**Stored records:**
☆ ☆ ☆ ☆

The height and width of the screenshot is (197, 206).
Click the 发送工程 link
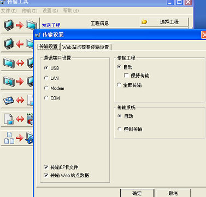click(x=51, y=25)
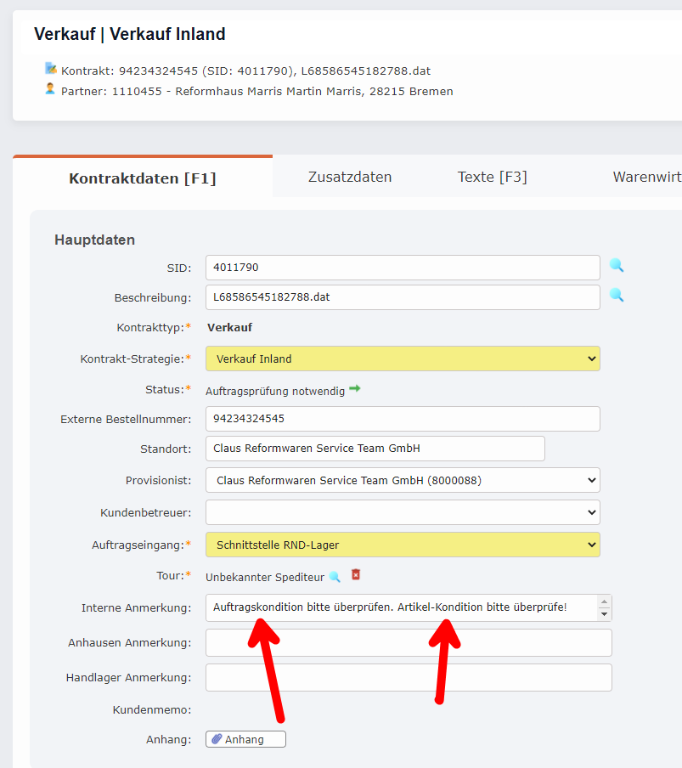Click the up arrow on Interne Anmerkung spinner
This screenshot has width=682, height=768.
603,602
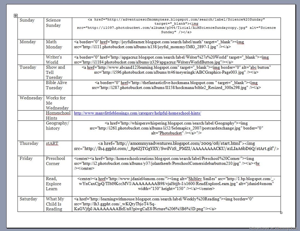
Task: Click the stART cell in Thursday row
Action: point(58,148)
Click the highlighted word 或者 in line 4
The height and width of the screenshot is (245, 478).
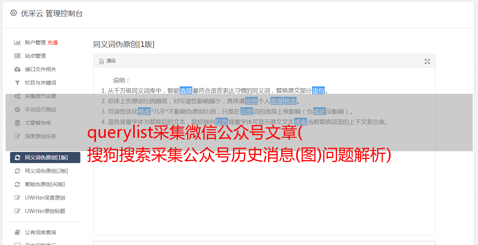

☆ ☆ ☆ ☆

**WHAT IS BEING ASKED:** Print all the records again exactly; do not include any picture.

**RESPONSE TO THIS TASK:**
The height and width of the screenshot is (197, 206).
Click the 发送工程 link
click(x=51, y=25)
Click the up arrow on Interne Anmerkung spinner
This screenshot has width=682, height=768.
603,602
Task: Click the stART cell in Thursday row
Action: point(58,148)
Click the highlighted word 或者 in line 4
The height and width of the screenshot is (245, 478).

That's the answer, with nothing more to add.